= Your assignment =
Find the lines below that contain the word "LinkedIn" and count them. Only the number should be given.

= Excerpted data =
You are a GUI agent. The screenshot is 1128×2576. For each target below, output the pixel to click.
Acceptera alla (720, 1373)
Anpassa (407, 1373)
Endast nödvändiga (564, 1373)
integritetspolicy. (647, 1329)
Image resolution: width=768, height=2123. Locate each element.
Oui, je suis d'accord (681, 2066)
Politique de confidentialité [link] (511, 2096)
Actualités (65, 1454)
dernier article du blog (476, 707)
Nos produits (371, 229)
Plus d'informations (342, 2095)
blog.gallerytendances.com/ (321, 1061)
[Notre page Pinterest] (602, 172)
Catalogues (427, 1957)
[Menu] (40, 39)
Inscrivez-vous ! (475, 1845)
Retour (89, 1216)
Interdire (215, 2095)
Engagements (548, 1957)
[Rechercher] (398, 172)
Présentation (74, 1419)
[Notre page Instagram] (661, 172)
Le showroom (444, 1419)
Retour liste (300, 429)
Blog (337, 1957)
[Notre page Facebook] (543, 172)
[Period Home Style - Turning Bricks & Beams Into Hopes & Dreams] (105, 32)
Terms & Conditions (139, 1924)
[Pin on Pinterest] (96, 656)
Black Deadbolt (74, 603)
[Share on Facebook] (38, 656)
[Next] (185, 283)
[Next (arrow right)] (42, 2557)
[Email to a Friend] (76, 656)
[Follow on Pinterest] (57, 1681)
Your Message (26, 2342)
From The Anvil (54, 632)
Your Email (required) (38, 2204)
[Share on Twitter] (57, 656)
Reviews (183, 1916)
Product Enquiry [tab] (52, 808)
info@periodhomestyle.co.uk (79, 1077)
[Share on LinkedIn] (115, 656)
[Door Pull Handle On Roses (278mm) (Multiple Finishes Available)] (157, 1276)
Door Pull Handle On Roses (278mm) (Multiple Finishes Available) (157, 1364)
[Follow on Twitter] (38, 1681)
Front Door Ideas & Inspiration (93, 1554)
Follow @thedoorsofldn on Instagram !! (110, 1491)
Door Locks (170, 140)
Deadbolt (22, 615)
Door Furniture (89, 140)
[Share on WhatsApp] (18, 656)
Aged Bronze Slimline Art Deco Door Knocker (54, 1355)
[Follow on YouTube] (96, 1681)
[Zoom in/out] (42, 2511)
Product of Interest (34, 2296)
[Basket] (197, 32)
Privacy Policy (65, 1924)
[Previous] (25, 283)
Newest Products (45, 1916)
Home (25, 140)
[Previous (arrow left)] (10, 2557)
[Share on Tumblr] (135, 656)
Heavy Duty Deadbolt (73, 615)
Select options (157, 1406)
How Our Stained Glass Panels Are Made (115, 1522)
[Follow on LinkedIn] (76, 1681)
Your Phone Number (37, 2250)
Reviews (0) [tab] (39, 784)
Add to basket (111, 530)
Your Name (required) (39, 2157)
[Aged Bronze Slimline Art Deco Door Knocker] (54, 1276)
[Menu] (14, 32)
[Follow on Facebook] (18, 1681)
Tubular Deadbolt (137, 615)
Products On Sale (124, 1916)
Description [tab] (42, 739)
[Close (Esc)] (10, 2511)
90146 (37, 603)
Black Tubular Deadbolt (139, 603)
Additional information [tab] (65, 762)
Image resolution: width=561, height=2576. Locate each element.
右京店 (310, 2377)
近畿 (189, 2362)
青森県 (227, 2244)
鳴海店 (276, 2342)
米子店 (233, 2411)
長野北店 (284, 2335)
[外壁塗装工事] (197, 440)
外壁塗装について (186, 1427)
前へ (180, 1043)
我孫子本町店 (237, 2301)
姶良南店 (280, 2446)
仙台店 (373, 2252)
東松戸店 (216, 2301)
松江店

= Result =
2